# WHAT TO WORK ON
Give back, word for word, the lines in the listing below from the one holding "Task: Click the 'Replacing" down to the one holding "Task: Open the Captions tab", both ends included.

++++++

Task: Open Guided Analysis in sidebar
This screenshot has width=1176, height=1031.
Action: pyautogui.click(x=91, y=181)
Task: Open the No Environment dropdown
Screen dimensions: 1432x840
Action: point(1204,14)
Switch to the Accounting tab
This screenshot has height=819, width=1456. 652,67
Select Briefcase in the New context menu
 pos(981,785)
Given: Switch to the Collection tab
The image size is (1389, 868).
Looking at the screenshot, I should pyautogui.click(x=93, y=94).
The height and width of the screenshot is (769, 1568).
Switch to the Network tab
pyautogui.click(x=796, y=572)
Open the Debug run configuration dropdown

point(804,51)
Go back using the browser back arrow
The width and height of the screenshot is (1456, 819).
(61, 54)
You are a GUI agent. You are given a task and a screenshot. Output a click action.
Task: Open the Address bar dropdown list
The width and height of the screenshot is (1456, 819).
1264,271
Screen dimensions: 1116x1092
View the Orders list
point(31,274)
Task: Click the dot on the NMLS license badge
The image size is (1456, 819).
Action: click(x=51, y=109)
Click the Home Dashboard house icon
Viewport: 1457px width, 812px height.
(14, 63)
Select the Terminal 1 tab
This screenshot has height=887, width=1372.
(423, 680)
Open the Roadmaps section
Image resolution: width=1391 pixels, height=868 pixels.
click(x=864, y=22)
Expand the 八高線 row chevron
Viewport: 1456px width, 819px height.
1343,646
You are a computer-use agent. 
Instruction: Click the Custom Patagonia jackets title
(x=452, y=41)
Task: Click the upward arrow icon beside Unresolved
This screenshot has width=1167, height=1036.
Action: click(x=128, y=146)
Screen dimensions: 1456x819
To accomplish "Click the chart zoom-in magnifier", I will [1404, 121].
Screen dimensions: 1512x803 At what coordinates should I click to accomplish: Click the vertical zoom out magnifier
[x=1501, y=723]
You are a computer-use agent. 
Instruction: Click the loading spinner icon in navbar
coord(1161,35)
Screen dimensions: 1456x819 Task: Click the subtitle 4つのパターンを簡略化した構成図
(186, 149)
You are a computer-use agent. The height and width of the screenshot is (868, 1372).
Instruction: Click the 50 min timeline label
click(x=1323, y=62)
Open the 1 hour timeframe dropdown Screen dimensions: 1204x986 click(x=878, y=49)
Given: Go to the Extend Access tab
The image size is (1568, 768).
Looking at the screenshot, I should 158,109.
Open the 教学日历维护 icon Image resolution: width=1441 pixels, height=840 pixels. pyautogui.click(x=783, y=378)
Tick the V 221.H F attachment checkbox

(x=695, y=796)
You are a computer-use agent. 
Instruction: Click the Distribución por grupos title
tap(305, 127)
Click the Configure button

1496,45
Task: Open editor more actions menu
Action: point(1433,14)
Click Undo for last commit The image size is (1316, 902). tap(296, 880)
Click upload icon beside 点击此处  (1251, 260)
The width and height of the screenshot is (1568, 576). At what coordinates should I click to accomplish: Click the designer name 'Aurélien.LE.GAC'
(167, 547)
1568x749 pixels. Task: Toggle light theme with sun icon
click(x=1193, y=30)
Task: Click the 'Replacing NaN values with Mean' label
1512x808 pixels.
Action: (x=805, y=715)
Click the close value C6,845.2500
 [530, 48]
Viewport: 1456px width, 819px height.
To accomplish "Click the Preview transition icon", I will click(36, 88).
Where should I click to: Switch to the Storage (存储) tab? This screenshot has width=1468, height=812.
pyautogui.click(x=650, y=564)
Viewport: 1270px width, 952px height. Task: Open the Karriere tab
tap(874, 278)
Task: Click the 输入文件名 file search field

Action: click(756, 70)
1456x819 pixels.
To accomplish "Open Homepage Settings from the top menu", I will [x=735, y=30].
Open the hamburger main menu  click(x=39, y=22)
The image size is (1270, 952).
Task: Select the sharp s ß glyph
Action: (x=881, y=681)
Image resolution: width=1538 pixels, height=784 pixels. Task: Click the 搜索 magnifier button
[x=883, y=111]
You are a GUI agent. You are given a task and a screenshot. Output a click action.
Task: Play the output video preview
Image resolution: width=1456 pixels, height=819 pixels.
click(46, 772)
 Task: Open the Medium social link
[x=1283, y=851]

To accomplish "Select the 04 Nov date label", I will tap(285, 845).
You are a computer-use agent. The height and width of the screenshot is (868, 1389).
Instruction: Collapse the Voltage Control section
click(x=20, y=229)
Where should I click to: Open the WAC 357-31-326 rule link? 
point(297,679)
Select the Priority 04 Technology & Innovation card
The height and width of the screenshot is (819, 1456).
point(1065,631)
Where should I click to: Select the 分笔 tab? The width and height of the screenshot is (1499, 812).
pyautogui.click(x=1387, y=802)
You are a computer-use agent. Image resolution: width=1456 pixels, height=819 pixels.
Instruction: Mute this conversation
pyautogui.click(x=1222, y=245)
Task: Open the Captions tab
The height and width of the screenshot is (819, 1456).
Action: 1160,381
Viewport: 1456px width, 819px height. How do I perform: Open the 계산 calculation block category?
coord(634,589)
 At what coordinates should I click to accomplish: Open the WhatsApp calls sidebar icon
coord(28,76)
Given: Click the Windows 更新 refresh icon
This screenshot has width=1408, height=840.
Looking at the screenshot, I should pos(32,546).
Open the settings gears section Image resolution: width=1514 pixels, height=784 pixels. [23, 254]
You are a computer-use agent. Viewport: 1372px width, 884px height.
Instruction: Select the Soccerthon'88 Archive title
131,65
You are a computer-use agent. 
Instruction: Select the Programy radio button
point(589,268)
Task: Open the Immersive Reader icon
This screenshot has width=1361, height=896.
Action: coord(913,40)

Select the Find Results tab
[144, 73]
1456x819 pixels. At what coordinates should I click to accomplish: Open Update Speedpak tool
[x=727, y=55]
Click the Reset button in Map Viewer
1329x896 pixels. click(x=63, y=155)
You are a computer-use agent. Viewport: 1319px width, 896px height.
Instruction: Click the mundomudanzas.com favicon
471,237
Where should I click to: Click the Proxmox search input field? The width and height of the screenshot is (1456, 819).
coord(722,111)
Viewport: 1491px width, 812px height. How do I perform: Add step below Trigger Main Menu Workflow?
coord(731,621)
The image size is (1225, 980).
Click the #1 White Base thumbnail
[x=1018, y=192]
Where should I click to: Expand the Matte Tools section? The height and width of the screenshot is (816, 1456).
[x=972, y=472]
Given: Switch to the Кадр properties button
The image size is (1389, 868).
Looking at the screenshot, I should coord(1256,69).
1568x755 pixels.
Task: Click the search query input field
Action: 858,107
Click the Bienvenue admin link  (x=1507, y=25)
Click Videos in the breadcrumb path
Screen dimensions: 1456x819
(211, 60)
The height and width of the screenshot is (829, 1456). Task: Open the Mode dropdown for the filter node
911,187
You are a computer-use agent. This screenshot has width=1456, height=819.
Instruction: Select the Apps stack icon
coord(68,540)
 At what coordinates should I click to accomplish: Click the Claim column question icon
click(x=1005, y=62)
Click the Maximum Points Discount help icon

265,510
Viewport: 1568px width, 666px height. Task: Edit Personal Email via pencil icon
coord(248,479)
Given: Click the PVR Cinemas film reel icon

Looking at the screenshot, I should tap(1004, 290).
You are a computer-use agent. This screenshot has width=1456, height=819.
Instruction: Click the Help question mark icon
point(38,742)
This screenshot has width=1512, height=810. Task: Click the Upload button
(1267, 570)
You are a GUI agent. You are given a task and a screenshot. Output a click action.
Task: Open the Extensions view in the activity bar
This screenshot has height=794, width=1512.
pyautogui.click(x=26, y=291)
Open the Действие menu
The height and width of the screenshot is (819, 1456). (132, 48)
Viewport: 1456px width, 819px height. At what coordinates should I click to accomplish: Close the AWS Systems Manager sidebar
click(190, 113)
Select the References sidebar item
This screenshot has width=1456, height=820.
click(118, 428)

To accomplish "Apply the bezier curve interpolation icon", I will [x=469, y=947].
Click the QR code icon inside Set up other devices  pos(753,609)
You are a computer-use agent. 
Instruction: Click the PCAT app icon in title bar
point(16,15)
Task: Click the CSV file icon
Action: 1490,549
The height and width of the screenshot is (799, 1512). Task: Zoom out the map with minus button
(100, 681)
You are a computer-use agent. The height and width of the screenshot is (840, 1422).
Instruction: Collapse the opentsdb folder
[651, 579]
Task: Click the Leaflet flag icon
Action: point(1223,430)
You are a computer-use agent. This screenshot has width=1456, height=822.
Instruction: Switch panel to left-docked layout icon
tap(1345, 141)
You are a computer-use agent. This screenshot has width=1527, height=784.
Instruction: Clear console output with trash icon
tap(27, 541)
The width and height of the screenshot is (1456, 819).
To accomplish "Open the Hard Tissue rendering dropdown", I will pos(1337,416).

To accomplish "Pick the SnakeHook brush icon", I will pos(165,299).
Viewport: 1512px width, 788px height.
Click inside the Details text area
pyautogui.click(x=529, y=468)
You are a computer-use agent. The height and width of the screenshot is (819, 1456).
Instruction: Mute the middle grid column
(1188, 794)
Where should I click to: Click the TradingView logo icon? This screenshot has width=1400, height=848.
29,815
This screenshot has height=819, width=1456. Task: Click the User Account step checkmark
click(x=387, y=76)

++++++

# RESPONSE TO THIS TASK
Task: Click the 'Replacing NaN values with Mean' label
1512x808 pixels.
Action: (x=805, y=715)
Click the close value C6,845.2500
 [530, 48]
Viewport: 1456px width, 819px height.
To accomplish "Click the Preview transition icon", I will click(36, 88).
Where should I click to: Switch to the Storage (存储) tab? This screenshot has width=1468, height=812.
pyautogui.click(x=650, y=564)
Viewport: 1270px width, 952px height. Task: Open the Karriere tab
tap(874, 278)
Task: Click the 输入文件名 file search field

Action: click(756, 70)
1456x819 pixels.
To accomplish "Open Homepage Settings from the top menu", I will [x=735, y=30].
Open the hamburger main menu  click(x=39, y=22)
The image size is (1270, 952).
Task: Select the sharp s ß glyph
Action: (x=881, y=681)
Image resolution: width=1538 pixels, height=784 pixels. Task: Click the 搜索 magnifier button
[x=883, y=111]
You are a GUI agent. You are given a task and a screenshot. Output a click action.
Task: Play the output video preview
Image resolution: width=1456 pixels, height=819 pixels.
click(46, 772)
 Task: Open the Medium social link
[x=1283, y=851]

To accomplish "Select the 04 Nov date label", I will tap(285, 845).
You are a computer-use agent. The height and width of the screenshot is (868, 1389).
Instruction: Collapse the Voltage Control section
click(x=20, y=229)
Where should I click to: Open the WAC 357-31-326 rule link? 
point(297,679)
Select the Priority 04 Technology & Innovation card
The height and width of the screenshot is (819, 1456).
point(1065,631)
Where should I click to: Select the 分笔 tab? The width and height of the screenshot is (1499, 812).
pyautogui.click(x=1387, y=802)
You are a computer-use agent. Image resolution: width=1456 pixels, height=819 pixels.
Instruction: Mute this conversation
pyautogui.click(x=1222, y=245)
Task: Open the Captions tab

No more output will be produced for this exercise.